Paula Hilbert

Thomas Führer, Paula Hilbert, Ani Miraçi et al.

We analyze optimal complexity of adaptive finite element methods (AFEMs) for general second-order linear elliptic partial differential equations (PDEs) in the Lax-Milgram setting. To this end, we formulate an adaptive algorithm which steers the local mesh-refinement as well as the termination of a generalized minimal residual solver (GMRES) with optimal preconditioner to solve the arising non-symmetric finite element systems. Algorithmic interplay of mesh-refinement and iterative solver is shown to be optimal: A natural and fully computable quasi-error monitoring discretization error and algebraic solver error guarantees unconditional convergence for any choice of adaptivity parameters, i.e., the algorithm cannot fail to converge. This is ensured algorithmically via a novel adaptive feedback-control for the solver-termination parameter that monitors and ensures full R-linear convergence. Finally, the quasi-error even decays with optimal rates with respect to the overall computational complexity if the adaptivity parameters are chosen sufficiently small.

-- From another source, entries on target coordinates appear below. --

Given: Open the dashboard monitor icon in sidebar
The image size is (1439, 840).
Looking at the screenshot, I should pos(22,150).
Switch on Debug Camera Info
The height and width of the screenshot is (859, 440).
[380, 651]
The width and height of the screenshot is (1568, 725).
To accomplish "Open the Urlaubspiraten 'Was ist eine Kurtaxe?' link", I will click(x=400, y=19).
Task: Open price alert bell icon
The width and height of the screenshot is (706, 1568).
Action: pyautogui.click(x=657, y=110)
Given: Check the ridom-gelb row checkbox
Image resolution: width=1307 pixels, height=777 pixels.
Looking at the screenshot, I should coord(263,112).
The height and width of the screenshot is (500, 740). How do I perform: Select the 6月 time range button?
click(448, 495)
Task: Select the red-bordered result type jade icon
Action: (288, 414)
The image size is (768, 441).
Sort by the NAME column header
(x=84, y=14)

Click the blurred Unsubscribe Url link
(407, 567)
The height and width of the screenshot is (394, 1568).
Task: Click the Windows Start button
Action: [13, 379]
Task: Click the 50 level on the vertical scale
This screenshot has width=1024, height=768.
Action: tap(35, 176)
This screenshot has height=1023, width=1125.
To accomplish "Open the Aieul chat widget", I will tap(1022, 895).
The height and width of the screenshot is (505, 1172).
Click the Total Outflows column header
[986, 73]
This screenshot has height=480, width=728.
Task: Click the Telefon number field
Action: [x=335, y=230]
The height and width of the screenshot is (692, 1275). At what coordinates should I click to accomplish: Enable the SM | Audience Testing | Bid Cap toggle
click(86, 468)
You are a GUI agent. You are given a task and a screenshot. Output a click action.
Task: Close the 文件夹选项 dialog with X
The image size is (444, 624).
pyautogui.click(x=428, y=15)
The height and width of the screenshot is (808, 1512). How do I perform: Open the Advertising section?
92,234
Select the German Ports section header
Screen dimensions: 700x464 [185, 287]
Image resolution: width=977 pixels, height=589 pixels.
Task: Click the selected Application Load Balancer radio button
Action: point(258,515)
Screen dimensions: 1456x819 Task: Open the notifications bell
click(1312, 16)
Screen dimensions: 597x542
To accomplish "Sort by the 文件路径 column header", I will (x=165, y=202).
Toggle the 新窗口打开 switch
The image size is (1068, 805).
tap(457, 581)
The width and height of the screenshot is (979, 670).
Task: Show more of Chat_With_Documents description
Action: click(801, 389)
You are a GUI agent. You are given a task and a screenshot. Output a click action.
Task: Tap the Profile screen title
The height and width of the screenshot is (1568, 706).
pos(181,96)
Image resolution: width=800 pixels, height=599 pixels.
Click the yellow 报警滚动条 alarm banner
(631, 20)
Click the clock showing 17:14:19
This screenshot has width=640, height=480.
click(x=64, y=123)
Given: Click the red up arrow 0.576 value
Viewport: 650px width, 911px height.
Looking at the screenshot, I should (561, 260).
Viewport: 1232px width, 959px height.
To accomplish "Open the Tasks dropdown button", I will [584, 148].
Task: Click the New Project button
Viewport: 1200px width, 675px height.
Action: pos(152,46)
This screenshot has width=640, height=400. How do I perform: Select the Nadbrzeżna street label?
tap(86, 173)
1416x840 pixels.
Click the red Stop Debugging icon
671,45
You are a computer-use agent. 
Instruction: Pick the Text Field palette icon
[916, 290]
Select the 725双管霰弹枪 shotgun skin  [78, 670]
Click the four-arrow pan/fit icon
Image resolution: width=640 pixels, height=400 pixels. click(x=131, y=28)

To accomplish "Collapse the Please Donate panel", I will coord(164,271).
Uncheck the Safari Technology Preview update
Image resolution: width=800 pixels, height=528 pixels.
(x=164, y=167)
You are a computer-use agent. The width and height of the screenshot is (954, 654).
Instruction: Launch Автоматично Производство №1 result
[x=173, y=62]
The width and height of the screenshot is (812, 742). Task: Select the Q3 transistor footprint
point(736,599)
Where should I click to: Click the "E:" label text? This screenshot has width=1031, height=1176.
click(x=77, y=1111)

Paula Hilbert, Ani Miraçi, Dirk Praetorius

We consider adaptive finite element methods (AFEMs) with inexact algebraic solvers for second-order symmetric linear elliptic diffusion problems. Optimal complexity of AFEM, i.e., optimal convergence rates with respect to the overall computational cost, hinges on two requirements on the solver. First, each solver step is of linear cost with respect to the number of degrees of freedom. Second, each solver step guarantees uniform contraction of the solver error with respect to the PDE-related energy norm. Both properties must be ensured robustly with respect to the local mesh size h (i.e., h-robustness). While existing literature on geometric multigrid methods (MG) or symmetric additive Schwarz preconditioners for the preconditioned conjugate gradient method (PCG) that are appropriately adapted to adaptive mesh-refinement satisfy these requirements, this paper aims to consider more general solvers. Our main focus is on preconditioners stemming from contractive solvers which need not be symmetrized to be used with Krylov methods and which are not only h-robust but also p-robust, i.e., the contraction constant is independent of the polynomial degree p. In particular, we show that generalized PCG (GPCG) with an h- and p-robust contractive MG as a preconditioner satisfies the requirements for optimal-complexity AFEM and that it numerically outperforms AFEM using MG as a solver. While this is certainly known for (quasi-)uniform meshes, the main contribution of the present work is the rigorous analysis of the interplay of the solver with adaptive mesh-refinement. Numerical experiments underline the theoretical findings.